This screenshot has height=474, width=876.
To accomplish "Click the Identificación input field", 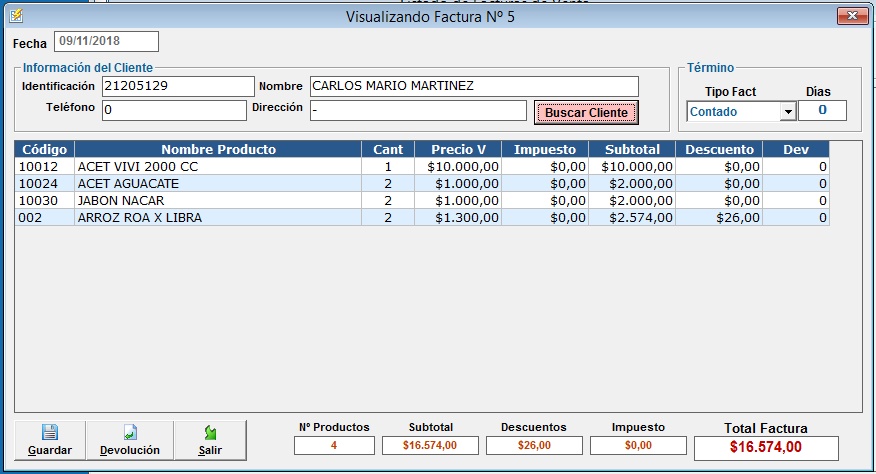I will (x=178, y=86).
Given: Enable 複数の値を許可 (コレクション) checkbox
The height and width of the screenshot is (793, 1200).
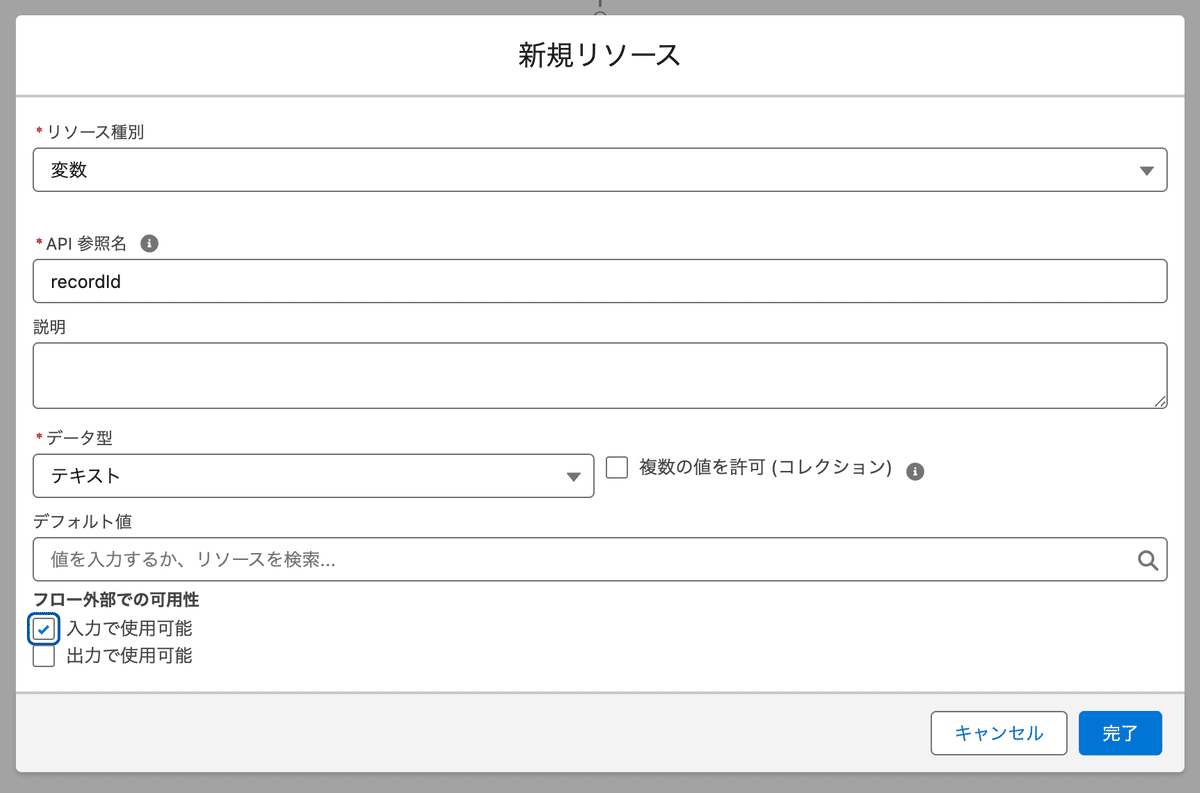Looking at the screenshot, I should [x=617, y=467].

**Work to do**
Quote the entries word for word from the line containing "Given: Enable 複数の値を許可 (コレクション) checkbox" through the end of the entries, including both ends. Leave out the pictures.

**Answer**
Given: Enable 複数の値を許可 (コレクション) checkbox
The height and width of the screenshot is (793, 1200).
Looking at the screenshot, I should [x=617, y=467].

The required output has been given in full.